**TRECHO DO DOCUMENTO**
--- --- ---

Nos dias 8 a 10 de junho de 2016, em Maceió, realizou-se o XXXIX Encontro do Fórum Nacional de Juizados Especiais (Fonaje). No referido Encontro XXXIX restou aprovado o Enunciado Cível 166 do Fonaje, que possui o seguinte teor:
“Enunciado nº 166. Nos Juizados Especiais Cíveis, o juízo prévio de admissibilidade do recurso será feito em primeiro grau.”
No livro “Os enunciados cíveis do Fonaje e seus fundamentos”, de autoria dos magistrados Erick Linhares, Guilherme Ribeiro Baldan e da magistrada Maria do Carmo Honório, consta que esses foram os fundamentos para a edição do enunciado acima transcrito:
“O enunciado se justifica diante do disposto no § 1º, do art. 42, da Lei 9.099/95, que preceitua: ‘O preparo será feito, independentemente de intimação, nas quarenta e oito horas seguintes à interposição, sob pena de deserção’, o que significa que, a ausência de comprovação do preparo, no próprio juízo, nas quarenta e oito horas seguintes à interposição, leva à rejeição de plano do recurso, que sequer será remetido ao Colégio Recursal.
E isso já diferenciava o procedimento daquele previsto no Código de Processo Civil/73 (art. 542, § 1º), no qual a competência para o juízo de admissibilidade era do órgão “ad quem”, podendo o juízo ‘a quo’, entretanto, em homenagem ao princípio da economia processual, num primeiro momento, decidir provisoriamente sobre a admissibilidade do recurso, mas podendo essa decisão ser modificada pelo tribunal de admissibilidade recursal.
E maior razão trouxe ao Enunciado, o advento do Código de Processo Civil de 2015, que no seu artigo 1.010, § 3º, afastou de vez o juízo de admissibilidade do recurso de apelação no órgão “a quo”, determinando que, após as formalidades previstas nos §§ 1º e 2º, os autos deverão ser remetidos ao tribunal pelo juiz, independentemente de juízo de admissibilidade.
Assim, diante da previsão expressa do § 1º, do art. 42, da lei 9.099/95, acima mencionado, e dos critérios informativos do Sistema dos Juizados, quais sejam, da celeridade e economia processual, previstos no art. 2º, da lei 9.099/95, que tornam peculiar seu procedimento, não se justifica vedar a apreciação da admissibilidade do recurso pelo juízo ‘a quo’, o que trouxe a necessidade do Enunciado 1661.”

--- --- ---

(Registros de texto e localização de itens)

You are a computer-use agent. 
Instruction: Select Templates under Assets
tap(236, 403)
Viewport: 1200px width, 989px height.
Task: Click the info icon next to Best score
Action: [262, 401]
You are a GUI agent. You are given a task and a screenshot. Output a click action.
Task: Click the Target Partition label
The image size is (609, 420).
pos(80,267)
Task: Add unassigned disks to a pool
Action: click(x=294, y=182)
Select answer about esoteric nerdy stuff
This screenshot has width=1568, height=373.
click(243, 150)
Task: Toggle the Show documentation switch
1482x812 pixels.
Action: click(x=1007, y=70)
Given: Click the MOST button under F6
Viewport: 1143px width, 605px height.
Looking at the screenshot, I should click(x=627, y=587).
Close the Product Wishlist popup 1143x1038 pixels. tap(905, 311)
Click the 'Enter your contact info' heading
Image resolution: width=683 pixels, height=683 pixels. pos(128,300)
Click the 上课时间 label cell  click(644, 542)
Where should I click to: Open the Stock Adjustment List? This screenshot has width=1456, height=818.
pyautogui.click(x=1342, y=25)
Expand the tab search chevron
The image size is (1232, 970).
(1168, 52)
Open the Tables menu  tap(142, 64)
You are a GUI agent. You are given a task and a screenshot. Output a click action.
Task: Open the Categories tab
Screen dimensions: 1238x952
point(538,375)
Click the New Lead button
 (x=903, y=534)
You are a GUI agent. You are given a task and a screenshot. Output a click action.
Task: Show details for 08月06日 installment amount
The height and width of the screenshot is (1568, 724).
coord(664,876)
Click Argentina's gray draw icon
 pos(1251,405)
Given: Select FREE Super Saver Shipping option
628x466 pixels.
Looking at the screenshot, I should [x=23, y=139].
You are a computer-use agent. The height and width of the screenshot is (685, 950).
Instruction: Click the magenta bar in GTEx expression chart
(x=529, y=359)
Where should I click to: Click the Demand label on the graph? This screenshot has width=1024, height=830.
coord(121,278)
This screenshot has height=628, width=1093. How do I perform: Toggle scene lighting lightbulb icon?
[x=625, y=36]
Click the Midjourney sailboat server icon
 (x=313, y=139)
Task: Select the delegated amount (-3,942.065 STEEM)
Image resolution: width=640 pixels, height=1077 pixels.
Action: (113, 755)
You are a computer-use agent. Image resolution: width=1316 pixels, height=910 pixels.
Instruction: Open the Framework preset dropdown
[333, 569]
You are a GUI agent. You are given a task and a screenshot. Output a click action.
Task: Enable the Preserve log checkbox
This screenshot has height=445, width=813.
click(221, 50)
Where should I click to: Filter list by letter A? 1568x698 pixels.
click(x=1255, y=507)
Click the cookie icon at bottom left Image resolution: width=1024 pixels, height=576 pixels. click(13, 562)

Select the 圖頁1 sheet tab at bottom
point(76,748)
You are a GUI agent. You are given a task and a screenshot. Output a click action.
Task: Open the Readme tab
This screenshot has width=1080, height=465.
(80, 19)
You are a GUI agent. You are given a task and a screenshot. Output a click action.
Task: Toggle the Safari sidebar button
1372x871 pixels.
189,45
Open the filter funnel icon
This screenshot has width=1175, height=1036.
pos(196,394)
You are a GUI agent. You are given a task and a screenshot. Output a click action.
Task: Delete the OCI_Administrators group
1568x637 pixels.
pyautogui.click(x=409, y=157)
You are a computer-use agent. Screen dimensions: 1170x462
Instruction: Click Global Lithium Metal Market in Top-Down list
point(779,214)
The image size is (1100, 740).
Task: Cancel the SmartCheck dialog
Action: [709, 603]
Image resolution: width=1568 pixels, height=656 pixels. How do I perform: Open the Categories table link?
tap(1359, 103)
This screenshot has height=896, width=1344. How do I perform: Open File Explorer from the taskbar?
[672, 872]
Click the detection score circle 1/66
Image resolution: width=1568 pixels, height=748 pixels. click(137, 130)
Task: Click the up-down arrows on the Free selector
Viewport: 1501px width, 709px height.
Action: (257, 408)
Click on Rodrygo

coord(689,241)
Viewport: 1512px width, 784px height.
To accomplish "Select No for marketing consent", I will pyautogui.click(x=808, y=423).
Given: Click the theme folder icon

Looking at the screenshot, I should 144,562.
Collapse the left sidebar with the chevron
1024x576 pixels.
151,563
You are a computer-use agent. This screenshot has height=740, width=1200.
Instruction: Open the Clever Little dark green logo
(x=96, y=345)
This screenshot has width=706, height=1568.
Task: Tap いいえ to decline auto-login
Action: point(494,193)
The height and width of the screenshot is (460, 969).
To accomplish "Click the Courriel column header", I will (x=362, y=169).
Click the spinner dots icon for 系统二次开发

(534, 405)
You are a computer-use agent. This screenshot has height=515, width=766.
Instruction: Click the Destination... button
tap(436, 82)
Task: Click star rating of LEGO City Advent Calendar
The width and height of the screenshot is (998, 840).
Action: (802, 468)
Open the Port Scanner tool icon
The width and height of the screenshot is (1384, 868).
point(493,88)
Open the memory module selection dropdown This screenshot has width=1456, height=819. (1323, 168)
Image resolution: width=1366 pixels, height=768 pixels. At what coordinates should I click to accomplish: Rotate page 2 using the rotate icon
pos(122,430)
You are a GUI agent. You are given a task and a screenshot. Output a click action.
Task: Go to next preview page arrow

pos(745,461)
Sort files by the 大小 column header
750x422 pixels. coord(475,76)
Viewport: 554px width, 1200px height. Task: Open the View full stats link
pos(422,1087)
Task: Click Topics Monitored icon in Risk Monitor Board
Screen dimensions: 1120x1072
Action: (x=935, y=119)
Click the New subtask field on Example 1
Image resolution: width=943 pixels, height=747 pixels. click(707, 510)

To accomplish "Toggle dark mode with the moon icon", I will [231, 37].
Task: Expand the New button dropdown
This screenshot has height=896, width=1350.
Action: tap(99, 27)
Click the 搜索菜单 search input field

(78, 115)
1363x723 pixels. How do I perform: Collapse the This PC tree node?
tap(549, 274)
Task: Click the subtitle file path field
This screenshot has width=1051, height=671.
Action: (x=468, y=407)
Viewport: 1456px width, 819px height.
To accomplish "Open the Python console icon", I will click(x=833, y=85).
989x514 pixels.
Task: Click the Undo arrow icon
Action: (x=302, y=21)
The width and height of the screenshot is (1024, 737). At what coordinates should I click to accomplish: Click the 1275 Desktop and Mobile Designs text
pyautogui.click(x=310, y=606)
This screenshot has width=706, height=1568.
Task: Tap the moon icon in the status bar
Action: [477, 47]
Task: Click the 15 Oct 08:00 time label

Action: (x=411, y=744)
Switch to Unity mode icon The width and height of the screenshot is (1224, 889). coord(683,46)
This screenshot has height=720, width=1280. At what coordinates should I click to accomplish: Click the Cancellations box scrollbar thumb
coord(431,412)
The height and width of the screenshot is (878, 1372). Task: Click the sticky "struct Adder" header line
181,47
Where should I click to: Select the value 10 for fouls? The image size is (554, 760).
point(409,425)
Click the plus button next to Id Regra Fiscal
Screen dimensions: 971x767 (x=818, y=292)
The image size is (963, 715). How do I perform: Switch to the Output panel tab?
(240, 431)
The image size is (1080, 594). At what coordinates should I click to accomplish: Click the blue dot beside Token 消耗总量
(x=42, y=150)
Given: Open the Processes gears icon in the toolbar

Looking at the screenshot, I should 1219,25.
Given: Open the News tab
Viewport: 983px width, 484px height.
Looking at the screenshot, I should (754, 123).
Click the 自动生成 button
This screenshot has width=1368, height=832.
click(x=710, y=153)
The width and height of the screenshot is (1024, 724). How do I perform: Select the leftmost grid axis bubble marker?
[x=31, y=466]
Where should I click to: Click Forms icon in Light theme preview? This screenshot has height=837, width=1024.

--- --- ---

**INSTRUÇÕES**
(1) Reescreva o trecho sobre o Enunciado 166 do Fonaje, começando em "E isso já diferenciava" e terminando em "de admissibilidade recursal.", trocando "provisoriamente" por "temporariamente".
(2) Reproduza dos registros, sem alteração, as linhas que começam na que contém "Switch to Unity" e terminam na que contém "[x=31, y=466]", incluindo ambas.

**RESPOSTAS POR TAREFA**
(1)
E isso já diferenciava o procedimento daquele previsto no Código de Processo Civil/73 (art. 542, § 1º), no qual a competência para o juízo de admissibilidade era do órgão “ad quem”, podendo o juízo ‘a quo’, entretanto, em homenagem ao princípio da economia processual, num primeiro momento, decidir temporariamente sobre a admissibilidade do recurso, mas podendo essa decisão ser modificada pelo tribunal de admissibilidade recursal.

(2)
Switch to Unity mode icon The width and height of the screenshot is (1224, 889). coord(683,46)
This screenshot has height=720, width=1280. At what coordinates should I click to accomplish: Click the Cancellations box scrollbar thumb
coord(431,412)
The height and width of the screenshot is (878, 1372). Task: Click the sticky "struct Adder" header line
181,47
Where should I click to: Select the value 10 for fouls? The image size is (554, 760).
point(409,425)
Click the plus button next to Id Regra Fiscal
Screen dimensions: 971x767 (x=818, y=292)
The image size is (963, 715). How do I perform: Switch to the Output panel tab?
(240, 431)
The image size is (1080, 594). At what coordinates should I click to accomplish: Click the blue dot beside Token 消耗总量
(x=42, y=150)
Given: Open the Processes gears icon in the toolbar

Looking at the screenshot, I should 1219,25.
Given: Open the News tab
Viewport: 983px width, 484px height.
Looking at the screenshot, I should (754, 123).
Click the 自动生成 button
This screenshot has width=1368, height=832.
click(x=710, y=153)
The width and height of the screenshot is (1024, 724). How do I perform: Select the leftmost grid axis bubble marker?
[x=31, y=466]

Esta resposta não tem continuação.